╭──
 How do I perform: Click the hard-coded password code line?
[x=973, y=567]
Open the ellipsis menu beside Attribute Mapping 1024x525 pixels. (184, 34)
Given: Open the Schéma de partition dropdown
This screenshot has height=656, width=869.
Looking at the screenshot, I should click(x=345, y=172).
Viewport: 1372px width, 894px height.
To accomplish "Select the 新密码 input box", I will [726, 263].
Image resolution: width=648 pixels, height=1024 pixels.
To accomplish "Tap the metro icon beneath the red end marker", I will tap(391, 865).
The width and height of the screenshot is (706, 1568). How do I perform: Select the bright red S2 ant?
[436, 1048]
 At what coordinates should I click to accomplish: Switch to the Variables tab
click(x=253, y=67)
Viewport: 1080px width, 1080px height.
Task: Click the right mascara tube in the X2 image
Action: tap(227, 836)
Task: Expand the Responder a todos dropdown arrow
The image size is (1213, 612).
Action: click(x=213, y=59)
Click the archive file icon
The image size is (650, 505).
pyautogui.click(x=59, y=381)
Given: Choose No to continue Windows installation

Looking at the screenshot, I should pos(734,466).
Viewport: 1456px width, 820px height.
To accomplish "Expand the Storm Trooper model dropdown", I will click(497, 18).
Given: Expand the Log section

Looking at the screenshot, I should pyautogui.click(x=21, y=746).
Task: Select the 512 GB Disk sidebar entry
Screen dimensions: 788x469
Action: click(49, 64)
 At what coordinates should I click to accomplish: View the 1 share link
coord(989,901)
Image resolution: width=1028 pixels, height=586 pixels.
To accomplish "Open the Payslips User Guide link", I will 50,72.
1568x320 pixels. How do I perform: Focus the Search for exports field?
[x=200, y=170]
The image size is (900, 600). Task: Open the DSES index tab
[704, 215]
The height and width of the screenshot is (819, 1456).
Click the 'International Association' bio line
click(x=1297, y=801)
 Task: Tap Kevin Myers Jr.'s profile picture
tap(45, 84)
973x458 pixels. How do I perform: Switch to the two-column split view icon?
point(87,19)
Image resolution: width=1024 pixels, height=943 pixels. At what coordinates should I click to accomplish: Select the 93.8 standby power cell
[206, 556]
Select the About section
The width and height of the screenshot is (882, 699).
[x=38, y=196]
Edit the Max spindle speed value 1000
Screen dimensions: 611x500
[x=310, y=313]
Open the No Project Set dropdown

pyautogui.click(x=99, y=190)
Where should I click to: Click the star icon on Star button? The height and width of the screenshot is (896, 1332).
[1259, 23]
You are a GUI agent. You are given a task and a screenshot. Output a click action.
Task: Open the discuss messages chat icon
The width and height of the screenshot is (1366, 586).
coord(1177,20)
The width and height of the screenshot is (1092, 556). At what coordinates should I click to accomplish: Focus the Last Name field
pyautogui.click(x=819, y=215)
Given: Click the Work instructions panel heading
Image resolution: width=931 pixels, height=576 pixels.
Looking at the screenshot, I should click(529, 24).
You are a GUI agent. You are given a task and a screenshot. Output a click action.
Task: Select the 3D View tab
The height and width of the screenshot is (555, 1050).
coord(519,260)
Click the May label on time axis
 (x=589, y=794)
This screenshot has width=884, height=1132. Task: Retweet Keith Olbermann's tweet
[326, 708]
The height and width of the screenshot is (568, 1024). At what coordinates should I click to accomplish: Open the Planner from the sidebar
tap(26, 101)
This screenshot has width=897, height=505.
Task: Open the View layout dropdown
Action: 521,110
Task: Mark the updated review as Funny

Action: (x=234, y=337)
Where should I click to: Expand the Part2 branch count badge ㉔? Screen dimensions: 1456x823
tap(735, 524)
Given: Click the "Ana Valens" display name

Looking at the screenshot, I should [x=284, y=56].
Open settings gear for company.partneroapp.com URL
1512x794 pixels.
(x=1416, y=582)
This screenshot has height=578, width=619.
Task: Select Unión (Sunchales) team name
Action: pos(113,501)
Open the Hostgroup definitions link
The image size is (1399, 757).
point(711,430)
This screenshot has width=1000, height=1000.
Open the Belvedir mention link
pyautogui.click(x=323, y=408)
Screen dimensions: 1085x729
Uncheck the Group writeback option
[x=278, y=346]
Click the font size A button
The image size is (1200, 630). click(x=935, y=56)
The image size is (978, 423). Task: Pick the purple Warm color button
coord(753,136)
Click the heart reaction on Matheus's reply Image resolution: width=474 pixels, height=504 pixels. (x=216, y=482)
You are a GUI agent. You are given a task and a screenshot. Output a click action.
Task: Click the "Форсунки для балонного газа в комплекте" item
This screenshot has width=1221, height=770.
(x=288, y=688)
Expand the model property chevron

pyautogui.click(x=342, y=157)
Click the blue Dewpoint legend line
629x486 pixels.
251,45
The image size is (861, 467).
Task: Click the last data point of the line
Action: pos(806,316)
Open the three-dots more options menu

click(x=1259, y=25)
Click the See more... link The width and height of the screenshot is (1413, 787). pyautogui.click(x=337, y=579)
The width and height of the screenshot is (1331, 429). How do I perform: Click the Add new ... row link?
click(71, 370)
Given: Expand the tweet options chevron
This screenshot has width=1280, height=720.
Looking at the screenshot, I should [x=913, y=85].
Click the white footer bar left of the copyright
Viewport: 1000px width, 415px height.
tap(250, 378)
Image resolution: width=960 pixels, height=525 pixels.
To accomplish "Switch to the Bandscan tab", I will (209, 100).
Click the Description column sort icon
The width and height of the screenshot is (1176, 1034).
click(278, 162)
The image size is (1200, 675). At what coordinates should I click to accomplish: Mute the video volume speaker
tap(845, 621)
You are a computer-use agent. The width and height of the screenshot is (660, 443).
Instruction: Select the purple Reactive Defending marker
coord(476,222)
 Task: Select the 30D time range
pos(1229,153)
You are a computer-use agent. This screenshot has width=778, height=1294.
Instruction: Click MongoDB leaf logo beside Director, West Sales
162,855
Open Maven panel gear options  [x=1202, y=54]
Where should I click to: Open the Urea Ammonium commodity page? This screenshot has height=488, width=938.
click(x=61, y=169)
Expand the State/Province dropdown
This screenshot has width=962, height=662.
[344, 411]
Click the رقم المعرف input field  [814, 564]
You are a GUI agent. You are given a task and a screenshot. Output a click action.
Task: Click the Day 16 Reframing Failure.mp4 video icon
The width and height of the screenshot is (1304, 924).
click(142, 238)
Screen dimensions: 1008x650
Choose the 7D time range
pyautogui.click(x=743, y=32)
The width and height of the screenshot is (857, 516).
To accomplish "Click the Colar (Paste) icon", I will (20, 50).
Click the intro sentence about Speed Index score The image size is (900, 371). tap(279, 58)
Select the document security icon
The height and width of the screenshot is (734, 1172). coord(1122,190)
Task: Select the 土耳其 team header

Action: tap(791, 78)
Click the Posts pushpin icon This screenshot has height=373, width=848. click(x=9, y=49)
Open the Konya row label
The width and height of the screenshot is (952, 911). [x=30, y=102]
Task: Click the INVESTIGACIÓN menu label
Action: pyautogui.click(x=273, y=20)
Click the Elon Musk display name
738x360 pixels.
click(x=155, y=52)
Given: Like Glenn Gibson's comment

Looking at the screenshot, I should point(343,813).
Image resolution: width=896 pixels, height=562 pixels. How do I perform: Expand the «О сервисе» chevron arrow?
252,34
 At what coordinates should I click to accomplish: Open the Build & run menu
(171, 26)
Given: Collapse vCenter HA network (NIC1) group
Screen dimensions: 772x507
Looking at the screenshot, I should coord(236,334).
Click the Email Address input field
╰──
> _Exercise prompt_: Pull each line containing "input" from the records.

> _Answer box_:
To accomplish "Select the 新密码 input box", I will [726, 263].
Click the رقم المعرف input field  [814, 564]
Click the Email Address input field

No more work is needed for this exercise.